Two simple Spark applications that demonstrate integration with Apache Ignite.
-
Install Apache Ignite
-
Install Apache Spark
-
Start Ignite
ignite.sh
-
Start Spark cluster
start-master.sh
start-slave.sh <master host>:<master port>
-
Build the application:
mvn clean package
The first example counts the occurrence of each word in a corpus and then counts the occurrence of each character in the most popular words.
To run from a master node in a Spark cluster:
bin/spark-submit --class com.gridgain.examples.sparkwordcount.SparkWordCount --master local --jars <IGNITE_HOME>/libs/ignite-core-1.5.11.jar,<IGNITE_HOME>/libs/optional/ignite-spark_2.10/ignite-spark_2.10-1.5.11.jar,<IGNITE_HOME>/libs/cache-api-1.0.0.jar, spark-ignite-example-1.0.jar
This will run the application in a single local process.
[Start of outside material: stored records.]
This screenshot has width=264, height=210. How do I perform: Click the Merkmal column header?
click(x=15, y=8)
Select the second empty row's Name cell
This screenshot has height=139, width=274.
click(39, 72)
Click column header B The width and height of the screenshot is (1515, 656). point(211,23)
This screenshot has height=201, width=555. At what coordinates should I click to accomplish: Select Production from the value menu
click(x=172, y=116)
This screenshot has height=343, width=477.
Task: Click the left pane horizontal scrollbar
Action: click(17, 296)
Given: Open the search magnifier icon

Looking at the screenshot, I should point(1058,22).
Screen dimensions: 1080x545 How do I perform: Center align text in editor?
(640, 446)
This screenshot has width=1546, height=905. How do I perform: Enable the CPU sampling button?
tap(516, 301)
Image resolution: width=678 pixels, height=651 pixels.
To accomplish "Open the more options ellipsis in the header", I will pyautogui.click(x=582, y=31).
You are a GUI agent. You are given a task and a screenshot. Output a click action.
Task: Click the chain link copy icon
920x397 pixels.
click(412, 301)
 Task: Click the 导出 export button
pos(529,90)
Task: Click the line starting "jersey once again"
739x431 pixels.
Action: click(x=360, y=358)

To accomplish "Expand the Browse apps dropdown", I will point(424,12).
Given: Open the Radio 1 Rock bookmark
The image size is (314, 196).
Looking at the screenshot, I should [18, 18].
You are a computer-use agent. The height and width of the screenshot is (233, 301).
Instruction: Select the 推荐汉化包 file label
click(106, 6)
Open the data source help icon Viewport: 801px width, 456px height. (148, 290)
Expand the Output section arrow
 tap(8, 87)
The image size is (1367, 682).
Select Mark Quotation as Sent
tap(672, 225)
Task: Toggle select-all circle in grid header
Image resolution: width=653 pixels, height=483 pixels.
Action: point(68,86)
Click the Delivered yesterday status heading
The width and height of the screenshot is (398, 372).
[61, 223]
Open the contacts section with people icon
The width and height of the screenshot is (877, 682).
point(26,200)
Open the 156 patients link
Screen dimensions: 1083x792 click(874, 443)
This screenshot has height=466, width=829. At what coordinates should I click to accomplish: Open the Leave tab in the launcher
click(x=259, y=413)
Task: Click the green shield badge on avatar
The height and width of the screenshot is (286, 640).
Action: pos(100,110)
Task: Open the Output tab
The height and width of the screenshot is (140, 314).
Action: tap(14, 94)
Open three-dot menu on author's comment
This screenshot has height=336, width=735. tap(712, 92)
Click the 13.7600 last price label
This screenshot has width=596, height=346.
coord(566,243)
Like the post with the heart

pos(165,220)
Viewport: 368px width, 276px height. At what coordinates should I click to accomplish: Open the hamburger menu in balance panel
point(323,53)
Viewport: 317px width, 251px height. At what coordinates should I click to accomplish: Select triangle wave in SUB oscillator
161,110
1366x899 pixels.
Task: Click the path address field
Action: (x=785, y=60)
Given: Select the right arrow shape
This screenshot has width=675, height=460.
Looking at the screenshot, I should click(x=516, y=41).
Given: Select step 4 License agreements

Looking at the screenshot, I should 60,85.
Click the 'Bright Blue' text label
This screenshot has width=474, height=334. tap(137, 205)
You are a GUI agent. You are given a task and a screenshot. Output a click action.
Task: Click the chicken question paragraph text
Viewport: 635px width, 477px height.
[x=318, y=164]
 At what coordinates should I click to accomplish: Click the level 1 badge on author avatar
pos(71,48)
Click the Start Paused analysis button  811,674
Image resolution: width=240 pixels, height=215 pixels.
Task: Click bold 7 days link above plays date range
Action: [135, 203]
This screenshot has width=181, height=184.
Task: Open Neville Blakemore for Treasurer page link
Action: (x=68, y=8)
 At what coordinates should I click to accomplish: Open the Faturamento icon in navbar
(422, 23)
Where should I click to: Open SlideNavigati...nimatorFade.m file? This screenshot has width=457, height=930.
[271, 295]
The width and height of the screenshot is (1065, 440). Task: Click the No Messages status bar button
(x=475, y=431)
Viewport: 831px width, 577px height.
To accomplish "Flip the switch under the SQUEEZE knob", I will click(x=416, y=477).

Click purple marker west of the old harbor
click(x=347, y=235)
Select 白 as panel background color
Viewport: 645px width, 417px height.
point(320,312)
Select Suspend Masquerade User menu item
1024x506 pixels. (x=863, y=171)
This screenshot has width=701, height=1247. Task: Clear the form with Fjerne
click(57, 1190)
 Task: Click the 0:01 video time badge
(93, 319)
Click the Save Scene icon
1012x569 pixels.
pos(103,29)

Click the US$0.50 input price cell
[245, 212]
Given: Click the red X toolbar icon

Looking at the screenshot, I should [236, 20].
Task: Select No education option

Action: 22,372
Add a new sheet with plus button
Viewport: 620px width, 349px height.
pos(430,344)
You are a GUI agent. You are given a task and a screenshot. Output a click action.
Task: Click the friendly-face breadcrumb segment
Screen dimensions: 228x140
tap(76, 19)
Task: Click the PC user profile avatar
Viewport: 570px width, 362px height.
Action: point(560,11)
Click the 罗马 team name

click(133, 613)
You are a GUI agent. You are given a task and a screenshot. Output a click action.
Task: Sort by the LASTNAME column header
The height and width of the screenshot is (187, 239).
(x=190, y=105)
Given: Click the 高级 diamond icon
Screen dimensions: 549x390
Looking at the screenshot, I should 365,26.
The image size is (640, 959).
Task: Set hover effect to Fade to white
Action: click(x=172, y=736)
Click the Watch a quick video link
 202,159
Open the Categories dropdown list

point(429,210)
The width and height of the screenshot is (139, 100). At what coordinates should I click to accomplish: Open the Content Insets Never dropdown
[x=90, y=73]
If the cluster is running a Spark standalone
cluster manager, you can replace "--master local" with "--master spark://<master host>
:<master port>
".
If the cluster is running YARN, you can replace "--master local" with "--master yarn".
This example demonstrates joining 2 RDDs via the use of DataFrames. The first RDD is create from a file and the second is an IgniteRDD.
To run from a master node in a Spark cluster:
bin/spark-submit --class com.gridgain.examples.sparkwordcount.SparkWordCount --master local --jars <IGNITE_HOME>/libs/ignite-core-1.5.11.jar,<IGNITE_HOME>/libs/optional/ignite-spark_2.10/ignite-spark_2.10-1.5.11.jar,<IGNITE_HOME>/libs/cache-api-1.0.0.jar,<IGNITE_HOME>/libs/ignite-spring/ignite-spring-1.5.11.jar,<IGNITE_HOME>/libs/ignite-spring/commons-logging-1.1.1.jar,<IGNITE_HOME>/libs/ignite-spring/spring-aop-4.1.0.RELEASE.jar,<IGNITE_HOME>/libs/ignite-spring/spring-beans-4.1.0.RELEASE.jar,<IGNITE_HOME>/libs/ignite-spring/spring-context-4.1.0.RELEASE.jar,<IGNITE_HOME>/libs/ignite-spring/spring-core-4.1.0.RELEASE.jar,<IGNITE_HOME>/libs/ignite-spring/spring-expression-4.1.0.RELEASE.jar spark-ignite-example-1.0.jar
This will run the application in a single local process. If the cluster is running a Spark standalone
cluster manager, you can replace "--master local" with "--master spark://<master host>
:<master port>
".
If the cluster is running YARN, you can replace "--master local" with "--master yarn".